Currently reading: Connaught signs deal for Welsh factory
Massive investment for new firm: first cars should roll off production line this year

The first production Connaught sports cars will roll off a brand-new production line later this year, following today’s announcement (29 March) of a new factory, R&D centre and HQ in Wales, the first car assembly plant in the country for over 30 years.

Up to £12m is being invested to get the 300bhp supercharged Type-D and its 162bhp hybrid-powered variant into production with ambitious plans to make up to 1000 cars a year by 2012.

“We’ve been working hard towards this moment for several years and are very proud to be starting production in Wales,” said Tony Martindale, Connaught’s joint founder.

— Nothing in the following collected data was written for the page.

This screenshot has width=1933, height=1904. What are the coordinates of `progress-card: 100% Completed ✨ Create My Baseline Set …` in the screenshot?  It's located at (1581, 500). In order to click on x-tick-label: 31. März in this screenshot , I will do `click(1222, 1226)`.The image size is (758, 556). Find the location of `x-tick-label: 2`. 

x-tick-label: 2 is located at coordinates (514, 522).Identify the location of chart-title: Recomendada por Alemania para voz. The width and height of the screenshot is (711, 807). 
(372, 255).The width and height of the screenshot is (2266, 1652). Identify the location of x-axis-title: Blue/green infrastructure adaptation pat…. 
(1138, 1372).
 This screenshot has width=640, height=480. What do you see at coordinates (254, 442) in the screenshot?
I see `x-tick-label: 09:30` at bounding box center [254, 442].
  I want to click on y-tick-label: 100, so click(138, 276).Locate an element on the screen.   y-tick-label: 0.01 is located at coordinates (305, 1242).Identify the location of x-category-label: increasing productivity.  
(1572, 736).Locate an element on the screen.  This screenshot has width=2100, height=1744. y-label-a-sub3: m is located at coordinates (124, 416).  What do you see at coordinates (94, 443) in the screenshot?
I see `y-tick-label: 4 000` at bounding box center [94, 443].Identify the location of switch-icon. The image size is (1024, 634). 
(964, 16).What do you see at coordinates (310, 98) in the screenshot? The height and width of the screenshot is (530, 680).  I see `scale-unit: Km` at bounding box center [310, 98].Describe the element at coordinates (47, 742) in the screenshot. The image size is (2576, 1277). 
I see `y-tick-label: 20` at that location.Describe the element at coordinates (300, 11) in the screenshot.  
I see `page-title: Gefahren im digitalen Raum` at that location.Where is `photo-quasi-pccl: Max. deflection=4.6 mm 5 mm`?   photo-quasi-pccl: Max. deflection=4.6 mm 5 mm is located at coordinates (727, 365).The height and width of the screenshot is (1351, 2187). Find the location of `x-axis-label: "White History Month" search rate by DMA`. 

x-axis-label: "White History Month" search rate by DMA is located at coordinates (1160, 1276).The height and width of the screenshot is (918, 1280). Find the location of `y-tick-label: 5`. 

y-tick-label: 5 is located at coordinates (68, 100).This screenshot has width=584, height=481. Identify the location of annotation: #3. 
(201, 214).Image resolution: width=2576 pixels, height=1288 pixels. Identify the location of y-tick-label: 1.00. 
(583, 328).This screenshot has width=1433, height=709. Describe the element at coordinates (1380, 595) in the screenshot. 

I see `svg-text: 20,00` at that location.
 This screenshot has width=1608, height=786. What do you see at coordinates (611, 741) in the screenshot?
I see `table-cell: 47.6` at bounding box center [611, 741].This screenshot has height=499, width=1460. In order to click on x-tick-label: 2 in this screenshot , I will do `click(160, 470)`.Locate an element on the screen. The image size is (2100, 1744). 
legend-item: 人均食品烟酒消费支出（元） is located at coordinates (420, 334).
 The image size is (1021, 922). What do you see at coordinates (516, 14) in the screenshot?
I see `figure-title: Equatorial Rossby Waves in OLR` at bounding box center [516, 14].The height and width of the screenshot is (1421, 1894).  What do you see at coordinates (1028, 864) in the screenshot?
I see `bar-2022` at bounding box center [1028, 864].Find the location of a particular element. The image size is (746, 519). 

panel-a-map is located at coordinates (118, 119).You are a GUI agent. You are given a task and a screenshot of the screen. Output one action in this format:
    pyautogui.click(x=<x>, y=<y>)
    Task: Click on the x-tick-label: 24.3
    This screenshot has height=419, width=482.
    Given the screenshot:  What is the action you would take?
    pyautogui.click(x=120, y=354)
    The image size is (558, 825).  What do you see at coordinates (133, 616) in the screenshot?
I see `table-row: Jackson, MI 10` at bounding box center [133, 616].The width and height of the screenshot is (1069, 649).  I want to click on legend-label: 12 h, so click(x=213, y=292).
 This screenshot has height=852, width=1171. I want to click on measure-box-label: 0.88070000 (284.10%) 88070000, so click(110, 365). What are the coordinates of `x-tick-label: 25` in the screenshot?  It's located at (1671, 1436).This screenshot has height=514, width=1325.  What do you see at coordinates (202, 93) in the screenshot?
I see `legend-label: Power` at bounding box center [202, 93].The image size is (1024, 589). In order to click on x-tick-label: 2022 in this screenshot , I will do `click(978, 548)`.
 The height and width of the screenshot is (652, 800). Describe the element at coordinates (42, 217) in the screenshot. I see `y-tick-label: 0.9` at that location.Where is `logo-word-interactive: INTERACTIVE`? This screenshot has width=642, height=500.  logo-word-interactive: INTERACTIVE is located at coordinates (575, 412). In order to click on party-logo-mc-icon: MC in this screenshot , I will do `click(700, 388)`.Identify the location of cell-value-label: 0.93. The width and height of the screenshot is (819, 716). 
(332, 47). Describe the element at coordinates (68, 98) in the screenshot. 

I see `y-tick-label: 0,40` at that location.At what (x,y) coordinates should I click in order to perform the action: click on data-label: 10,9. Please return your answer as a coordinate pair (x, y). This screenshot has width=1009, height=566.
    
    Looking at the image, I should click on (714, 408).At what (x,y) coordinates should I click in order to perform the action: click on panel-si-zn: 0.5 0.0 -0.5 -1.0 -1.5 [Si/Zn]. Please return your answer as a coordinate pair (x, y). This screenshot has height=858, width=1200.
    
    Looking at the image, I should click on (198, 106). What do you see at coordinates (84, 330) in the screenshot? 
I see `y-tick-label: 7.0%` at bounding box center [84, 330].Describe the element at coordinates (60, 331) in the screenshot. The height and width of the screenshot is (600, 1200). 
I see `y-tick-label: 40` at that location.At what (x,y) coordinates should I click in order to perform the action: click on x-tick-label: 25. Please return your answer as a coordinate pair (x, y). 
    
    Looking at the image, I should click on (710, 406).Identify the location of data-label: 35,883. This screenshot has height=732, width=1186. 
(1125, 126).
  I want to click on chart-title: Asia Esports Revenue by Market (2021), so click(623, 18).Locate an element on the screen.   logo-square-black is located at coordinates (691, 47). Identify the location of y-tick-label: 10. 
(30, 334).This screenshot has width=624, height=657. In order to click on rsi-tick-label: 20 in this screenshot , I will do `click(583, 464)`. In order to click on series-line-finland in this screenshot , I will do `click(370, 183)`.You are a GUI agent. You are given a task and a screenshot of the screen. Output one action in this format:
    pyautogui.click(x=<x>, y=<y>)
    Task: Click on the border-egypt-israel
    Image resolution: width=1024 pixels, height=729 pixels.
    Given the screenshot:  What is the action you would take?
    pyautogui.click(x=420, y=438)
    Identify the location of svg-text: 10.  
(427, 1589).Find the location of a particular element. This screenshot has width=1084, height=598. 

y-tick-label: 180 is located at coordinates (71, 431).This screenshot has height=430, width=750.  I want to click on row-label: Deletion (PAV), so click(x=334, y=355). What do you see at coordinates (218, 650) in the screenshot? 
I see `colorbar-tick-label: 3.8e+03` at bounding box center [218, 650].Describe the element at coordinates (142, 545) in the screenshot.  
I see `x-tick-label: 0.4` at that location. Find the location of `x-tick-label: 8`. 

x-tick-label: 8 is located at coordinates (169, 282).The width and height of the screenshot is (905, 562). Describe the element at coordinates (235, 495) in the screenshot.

Martindale and fellow ex-Jag staffer Tim Bishop launched Connaught in 2002 with their own money, developing the alloy and composite-bodied Type-D and its narrow angle V10 from scratch.

They have now been joined by several “high net-worth individuals” as co-investors who are together providing £8.5m to turn Connaught into a fully-fledged car company. A further grant of £3.5m from the Welsh Assembly completes the business package.

A 60,000sq ft site with factory, offices, R&D and design will be built in Llanelli, West Wales for completion in 2009 and the roll-out of the first left-hand-drive cars.

In the meantime Connaught will move into spare factory space at a nearby Thyssen-Krupp factory, where the first right-hand-drive cars will be built this year.

Connaught will concentrate on final assembly and engine production. Fully-painted bodies will be built on the continent by a major coach-builder and trucked to Wales for final assembly. Martindale hopes to name this major supplier to Connaught next week.

Blocks for the V10 will come from a foundry near Llanelli, as will many components.

So far the company has hand-built five prototypes at a site in Coventry. “But we knew that to get consistency of build quality we needed a proper, mechanised production line,” said Martindale.

Future plans include a four-door super-saloon “in the mould of an Aston Martin or Bentley ” says Martindale. And a V12 version of the V10 has already been designed to power this model, planned for production around 2012/2103.

That date is also set for a launch in North America. “There’s a huge potential market over there. And the Type-D and the V10 have been engineered with US sales in mind,” said Martindale.